A New York Times national bestseller in both hardcover and paperback, The Genius of Birds has been published in twenty-five languages. It was a finalist for the 2017 National Academies Communication Book Award and was long-listed for the PEN/E.O. Wilson Literary Science Writing Award. The book was named one of the 10 best nonfiction books of 2016 by the Wall Street Journal, a "best book of the year" by The Spectator, a "nature book of the year" by the London Sunday Times, and a "best science book of 2016" by the National Public Radio program Science Friday.
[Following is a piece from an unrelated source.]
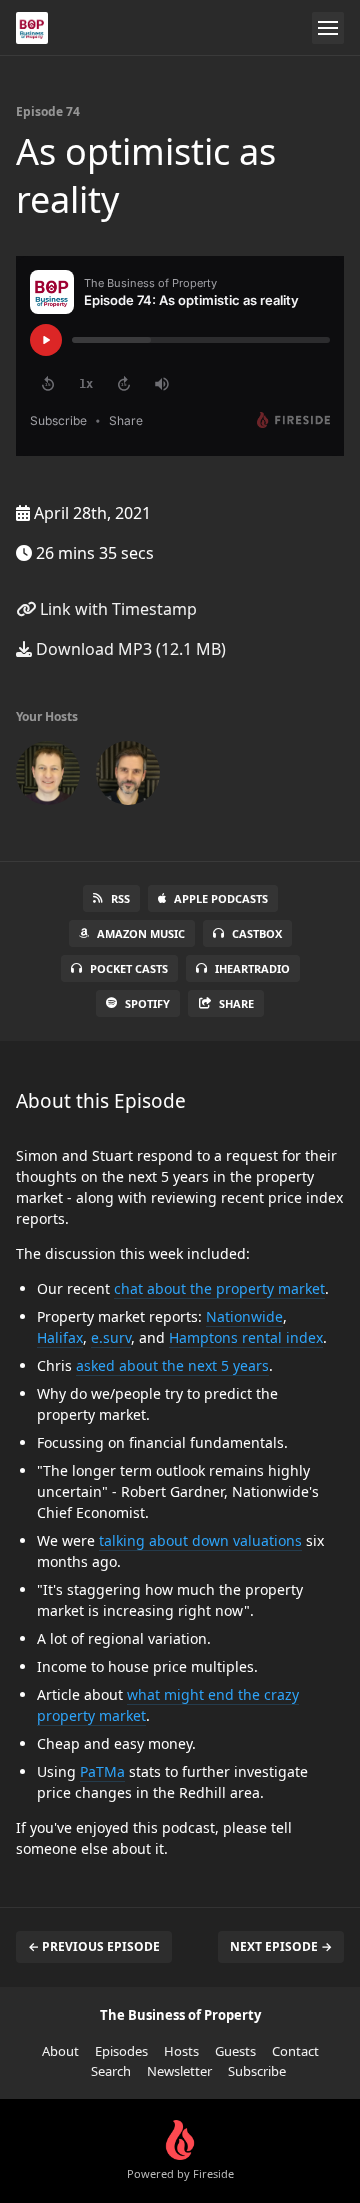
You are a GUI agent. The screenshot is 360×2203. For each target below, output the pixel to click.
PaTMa (102, 1771)
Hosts (181, 2051)
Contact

For decades, people have written off birds as largely witless, driven solely by instinct, and their brains as primitive, capable of only the simplest mental processes. But it is not so. In recent years, science has discovered that birds are much, much more intelligent than we ever supposed. Ravens, crows, jays, even hummingbirds do things that are just plain smart—and funny and sneaky and deceitful. They craft and use tools, sing to one another in regional accents, make complex navigational decisions without asking for directions, remember where they put things using intricate geometrical concepts, understand the mental state of another individual, josh around with windshield wipers, and use rolling car tires to crack walnuts, all sorts of intelligent behavior that we can see in evidence in our own backyards, at our birdfeeders, in parks, city streets, and country skies, and all with a packet of brain so tiny it would fit inside a walnut. This book explores the new view of birds as cunning, playful, clever, artistic, deceptive, and socially and technically adept. It is packed with interesting new science that appeals to a broad range of readers, including sophisticated bird lovers, nature enthusiasts, and anyone interested in the brain or animal behavior.

About the Author

Jennifer Ackerman has been writing about science, nature, and health for more than three decades. Her work aims to explain and interpret science for a lay audience and to explore the riddles of the natural world, blending scientific knowledge with strong storytelling. She has won numerous awards and fellowships, including a fellowship from the National Endowment of the Arts, a grant from the Alfred P. Sloan Foundation, a Silver Medal Award for Nature Writing from the International Regional Magazine Association, and fellowships at the Bunting Institute of Radcliffe College (now the Radcliffe Institute), Brown College at the University of Virginia, and the Tisch College of Citizenship and Public Service at Tufts University.

Jennifer's most recent book, What an Owl Knows: The new science of the world’s most enigmatic birds, was an instant New York Times bestseller. Her previous book, The Bird Way: A New Look at How Birds Talk, Work, Play, Parent, and Think, was a finalist for for the PEN/E.O. Wilson Literary Science Writing Award and was nominated for numerous other awards. Her New York Times bestseller, The Genius of Birds, was named one of the 10 best nonfiction books of 2016 by The Wall Street Journal, a Best Science Book of 2016 by National Public Radio's "Science Friday," a Best Book of the Year by The Spectator and the National Post, and a Nature Book of the Year by the London Sunday Times. It was a finalist for the 2017 National Academies Communication Book Award and for the 2017 Smart Book Award in Poland. Jennifer’s essays and articles have appeared in The New York Times, Scientific American, National Geographic, Natural History, Parade, and many other publications.